Go over the data and keep only the lines that include "computer".

# # # # #

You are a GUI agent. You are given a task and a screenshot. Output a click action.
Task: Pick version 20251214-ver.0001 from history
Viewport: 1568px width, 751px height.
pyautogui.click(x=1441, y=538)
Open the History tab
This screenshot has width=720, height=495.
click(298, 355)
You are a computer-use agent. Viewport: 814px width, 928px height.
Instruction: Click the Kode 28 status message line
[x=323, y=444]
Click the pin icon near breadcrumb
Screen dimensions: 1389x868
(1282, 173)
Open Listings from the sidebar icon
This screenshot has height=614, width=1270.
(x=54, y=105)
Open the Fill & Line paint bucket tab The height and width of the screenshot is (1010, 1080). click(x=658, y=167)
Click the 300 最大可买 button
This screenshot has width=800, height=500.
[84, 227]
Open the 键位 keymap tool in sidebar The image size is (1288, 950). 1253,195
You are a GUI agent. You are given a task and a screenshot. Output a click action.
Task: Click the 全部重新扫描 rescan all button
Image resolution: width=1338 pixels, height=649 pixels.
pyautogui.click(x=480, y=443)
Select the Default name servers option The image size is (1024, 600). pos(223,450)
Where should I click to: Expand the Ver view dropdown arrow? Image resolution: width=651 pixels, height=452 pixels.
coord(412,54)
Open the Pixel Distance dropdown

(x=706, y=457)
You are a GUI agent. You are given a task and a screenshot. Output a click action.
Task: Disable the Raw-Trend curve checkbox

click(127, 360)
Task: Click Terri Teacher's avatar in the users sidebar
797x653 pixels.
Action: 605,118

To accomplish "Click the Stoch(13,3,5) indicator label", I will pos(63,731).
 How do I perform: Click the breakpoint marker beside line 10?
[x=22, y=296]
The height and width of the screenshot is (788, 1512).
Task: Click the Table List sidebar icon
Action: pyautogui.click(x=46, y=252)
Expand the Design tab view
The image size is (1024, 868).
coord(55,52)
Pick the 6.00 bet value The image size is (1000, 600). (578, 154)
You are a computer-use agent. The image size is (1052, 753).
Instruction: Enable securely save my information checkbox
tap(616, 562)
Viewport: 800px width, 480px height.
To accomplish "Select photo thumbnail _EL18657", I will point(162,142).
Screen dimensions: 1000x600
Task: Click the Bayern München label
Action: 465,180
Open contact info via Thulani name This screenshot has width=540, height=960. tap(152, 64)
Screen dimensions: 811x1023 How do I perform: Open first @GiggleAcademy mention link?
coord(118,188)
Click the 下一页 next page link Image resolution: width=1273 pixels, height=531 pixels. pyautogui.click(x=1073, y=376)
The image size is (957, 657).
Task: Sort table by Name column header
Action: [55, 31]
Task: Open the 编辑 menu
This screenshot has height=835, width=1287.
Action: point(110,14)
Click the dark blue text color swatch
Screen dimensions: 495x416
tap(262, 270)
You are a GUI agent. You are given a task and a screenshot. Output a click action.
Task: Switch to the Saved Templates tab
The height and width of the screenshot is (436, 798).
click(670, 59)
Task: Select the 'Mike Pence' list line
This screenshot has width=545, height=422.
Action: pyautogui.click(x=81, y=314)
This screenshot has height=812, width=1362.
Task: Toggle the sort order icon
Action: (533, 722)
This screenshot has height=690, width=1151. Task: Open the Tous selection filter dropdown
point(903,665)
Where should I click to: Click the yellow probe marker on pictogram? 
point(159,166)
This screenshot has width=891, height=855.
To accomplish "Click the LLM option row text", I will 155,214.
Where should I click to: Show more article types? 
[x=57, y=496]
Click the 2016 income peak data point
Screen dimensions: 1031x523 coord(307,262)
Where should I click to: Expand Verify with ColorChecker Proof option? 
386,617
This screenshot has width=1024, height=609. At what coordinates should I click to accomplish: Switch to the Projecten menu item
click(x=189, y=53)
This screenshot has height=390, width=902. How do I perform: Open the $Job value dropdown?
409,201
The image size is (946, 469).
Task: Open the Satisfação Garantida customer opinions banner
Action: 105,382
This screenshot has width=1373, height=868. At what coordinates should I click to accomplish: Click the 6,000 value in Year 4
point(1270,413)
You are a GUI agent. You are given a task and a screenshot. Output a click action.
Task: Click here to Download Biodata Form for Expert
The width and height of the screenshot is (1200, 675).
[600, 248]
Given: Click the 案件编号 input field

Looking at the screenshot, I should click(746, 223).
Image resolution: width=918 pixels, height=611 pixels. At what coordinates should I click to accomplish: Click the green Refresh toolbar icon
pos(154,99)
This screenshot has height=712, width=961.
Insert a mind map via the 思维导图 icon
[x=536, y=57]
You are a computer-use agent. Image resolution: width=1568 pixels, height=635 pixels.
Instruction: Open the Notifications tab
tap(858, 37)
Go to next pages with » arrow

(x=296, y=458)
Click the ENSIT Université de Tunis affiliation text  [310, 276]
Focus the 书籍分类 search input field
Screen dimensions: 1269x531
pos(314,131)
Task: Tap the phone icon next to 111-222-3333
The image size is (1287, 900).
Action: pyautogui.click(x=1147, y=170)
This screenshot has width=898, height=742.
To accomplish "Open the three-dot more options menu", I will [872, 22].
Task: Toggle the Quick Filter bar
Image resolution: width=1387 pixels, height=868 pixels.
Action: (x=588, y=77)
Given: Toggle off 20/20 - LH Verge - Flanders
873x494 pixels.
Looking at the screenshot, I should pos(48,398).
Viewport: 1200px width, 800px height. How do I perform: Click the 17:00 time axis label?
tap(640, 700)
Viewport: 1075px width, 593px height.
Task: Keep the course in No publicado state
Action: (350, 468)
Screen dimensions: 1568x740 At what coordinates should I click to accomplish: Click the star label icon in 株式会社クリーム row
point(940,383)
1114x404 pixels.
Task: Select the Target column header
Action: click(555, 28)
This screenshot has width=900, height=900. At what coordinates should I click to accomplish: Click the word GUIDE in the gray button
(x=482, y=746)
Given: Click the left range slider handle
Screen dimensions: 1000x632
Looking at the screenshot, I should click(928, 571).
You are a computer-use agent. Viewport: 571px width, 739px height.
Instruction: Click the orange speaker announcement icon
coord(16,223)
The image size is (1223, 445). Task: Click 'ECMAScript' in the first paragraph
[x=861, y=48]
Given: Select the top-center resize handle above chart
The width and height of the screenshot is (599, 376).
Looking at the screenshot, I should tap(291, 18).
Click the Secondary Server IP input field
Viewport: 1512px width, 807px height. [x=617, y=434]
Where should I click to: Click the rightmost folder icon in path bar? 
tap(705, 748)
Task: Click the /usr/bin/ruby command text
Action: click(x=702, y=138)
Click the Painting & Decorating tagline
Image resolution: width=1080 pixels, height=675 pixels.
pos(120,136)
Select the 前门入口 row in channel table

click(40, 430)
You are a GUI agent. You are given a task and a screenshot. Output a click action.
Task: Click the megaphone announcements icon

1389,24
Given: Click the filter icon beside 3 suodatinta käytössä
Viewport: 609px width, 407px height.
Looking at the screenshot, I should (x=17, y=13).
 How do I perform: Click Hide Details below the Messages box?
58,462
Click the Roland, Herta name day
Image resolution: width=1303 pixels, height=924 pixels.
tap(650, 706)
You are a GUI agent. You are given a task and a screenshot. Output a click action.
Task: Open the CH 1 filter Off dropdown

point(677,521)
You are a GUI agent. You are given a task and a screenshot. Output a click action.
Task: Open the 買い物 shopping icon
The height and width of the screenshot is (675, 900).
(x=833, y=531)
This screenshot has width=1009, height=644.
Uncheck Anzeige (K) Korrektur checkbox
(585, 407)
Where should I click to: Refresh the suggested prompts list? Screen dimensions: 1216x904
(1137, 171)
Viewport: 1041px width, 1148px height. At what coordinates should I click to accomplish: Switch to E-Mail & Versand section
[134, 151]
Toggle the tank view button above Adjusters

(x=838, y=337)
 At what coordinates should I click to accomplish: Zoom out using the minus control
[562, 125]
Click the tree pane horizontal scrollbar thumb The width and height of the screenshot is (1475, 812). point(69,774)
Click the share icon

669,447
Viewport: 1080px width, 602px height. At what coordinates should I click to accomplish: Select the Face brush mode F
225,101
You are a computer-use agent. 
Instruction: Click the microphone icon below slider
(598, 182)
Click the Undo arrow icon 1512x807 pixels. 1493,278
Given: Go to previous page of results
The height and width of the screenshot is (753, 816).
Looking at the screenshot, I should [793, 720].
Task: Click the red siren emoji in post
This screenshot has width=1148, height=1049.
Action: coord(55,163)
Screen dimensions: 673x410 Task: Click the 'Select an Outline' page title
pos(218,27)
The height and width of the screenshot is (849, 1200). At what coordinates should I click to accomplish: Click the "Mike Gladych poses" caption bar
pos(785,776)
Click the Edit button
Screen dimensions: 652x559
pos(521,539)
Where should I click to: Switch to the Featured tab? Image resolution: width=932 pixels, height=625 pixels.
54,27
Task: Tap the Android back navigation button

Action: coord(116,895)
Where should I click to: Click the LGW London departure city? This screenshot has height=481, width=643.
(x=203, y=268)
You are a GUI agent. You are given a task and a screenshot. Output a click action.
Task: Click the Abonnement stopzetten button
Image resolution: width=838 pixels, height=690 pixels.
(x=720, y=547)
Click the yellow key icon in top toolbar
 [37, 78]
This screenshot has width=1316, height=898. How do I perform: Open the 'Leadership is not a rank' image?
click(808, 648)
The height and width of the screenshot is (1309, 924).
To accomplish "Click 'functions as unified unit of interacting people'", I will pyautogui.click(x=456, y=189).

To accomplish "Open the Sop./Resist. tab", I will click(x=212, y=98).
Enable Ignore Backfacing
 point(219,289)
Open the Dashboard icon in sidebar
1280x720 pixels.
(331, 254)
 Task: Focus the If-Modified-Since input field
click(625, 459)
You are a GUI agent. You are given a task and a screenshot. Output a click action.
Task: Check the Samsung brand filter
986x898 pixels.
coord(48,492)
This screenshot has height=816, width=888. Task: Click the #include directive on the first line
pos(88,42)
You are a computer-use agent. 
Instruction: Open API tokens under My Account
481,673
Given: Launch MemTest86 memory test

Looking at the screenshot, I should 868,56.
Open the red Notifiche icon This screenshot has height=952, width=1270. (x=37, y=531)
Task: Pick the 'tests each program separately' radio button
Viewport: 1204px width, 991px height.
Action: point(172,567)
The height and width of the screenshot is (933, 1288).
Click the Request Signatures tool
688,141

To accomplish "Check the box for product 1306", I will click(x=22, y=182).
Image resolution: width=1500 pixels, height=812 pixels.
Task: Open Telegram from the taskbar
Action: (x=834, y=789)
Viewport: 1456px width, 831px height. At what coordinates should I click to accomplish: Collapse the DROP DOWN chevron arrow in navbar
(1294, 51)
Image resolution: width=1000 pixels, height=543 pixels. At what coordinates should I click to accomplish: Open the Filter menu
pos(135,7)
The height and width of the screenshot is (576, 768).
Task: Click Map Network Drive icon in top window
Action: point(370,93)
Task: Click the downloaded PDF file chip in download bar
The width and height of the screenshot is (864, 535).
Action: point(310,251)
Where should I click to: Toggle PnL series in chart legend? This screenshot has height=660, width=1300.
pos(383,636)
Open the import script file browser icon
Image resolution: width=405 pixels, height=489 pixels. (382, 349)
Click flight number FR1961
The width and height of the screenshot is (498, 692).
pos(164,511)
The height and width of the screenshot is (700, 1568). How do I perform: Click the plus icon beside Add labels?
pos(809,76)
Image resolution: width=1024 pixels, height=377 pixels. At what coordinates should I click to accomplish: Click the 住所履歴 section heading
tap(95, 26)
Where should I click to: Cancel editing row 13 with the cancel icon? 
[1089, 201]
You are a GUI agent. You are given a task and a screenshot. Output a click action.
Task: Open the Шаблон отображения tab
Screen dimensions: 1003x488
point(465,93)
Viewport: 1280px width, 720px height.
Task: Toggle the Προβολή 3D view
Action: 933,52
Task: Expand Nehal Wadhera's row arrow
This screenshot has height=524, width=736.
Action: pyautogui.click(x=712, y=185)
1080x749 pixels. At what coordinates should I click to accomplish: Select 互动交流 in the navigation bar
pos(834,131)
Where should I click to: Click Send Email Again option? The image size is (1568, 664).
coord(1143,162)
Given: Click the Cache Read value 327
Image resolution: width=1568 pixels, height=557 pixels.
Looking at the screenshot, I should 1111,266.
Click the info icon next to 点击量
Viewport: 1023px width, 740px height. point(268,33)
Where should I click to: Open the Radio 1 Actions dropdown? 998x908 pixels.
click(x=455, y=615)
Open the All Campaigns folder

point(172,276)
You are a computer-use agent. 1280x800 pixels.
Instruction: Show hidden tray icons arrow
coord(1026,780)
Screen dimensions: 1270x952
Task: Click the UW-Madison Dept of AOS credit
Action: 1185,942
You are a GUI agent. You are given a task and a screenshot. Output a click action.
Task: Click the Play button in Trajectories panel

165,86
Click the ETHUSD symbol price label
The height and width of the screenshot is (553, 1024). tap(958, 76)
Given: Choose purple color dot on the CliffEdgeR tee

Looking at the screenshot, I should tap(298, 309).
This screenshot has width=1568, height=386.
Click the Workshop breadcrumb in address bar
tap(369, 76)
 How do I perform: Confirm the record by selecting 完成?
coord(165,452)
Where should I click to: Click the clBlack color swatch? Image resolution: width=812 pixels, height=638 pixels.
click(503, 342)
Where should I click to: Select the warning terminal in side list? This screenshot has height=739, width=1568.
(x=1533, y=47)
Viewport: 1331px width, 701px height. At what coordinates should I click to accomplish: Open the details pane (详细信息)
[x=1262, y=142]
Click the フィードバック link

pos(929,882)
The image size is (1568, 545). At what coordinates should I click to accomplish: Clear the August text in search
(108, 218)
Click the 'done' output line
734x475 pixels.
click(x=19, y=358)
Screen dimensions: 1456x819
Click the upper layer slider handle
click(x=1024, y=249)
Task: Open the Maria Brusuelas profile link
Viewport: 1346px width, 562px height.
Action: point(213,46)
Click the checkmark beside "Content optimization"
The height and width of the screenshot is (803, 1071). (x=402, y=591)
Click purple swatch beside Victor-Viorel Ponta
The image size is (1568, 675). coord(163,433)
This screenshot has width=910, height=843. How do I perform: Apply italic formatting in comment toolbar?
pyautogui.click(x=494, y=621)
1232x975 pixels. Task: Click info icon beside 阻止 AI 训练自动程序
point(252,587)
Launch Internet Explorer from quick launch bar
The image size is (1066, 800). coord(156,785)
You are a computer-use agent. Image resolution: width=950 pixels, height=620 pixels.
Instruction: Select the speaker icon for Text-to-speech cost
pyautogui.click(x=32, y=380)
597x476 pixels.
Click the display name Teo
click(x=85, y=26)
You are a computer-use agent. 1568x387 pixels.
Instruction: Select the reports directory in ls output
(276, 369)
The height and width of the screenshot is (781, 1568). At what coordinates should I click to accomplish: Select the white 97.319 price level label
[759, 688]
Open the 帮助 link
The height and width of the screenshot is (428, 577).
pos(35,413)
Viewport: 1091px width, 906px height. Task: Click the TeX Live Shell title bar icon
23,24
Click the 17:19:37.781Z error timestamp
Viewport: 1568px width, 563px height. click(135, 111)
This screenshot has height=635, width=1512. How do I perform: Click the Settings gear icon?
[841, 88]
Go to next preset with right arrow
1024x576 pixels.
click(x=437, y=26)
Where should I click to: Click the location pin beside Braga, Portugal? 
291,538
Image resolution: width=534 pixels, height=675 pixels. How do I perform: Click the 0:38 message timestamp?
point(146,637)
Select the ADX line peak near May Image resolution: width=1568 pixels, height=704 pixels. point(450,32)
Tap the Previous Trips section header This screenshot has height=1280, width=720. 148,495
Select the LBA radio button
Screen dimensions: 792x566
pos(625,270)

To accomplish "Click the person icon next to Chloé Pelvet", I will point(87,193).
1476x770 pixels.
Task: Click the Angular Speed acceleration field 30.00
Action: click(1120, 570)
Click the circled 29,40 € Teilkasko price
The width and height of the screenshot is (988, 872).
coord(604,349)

# # # # #

▶ [Solution to the exercise]
You are a computer-use agent. Viewport: 814px width, 928px height.
You are a computer-use agent. The image size is (1052, 753).
You are a computer-use agent. Image resolution: width=1568 pixels, height=635 pixels.
You are a computer-use agent. Viewport: 571px width, 739px height.
You are a computer-use agent. 
You are a computer-use agent. 
You are a computer-use agent. 1280x800 pixels.
You are a computer-use agent. Image resolution: width=950 pixels, height=620 pixels.
You are a computer-use agent. 1568x387 pixels.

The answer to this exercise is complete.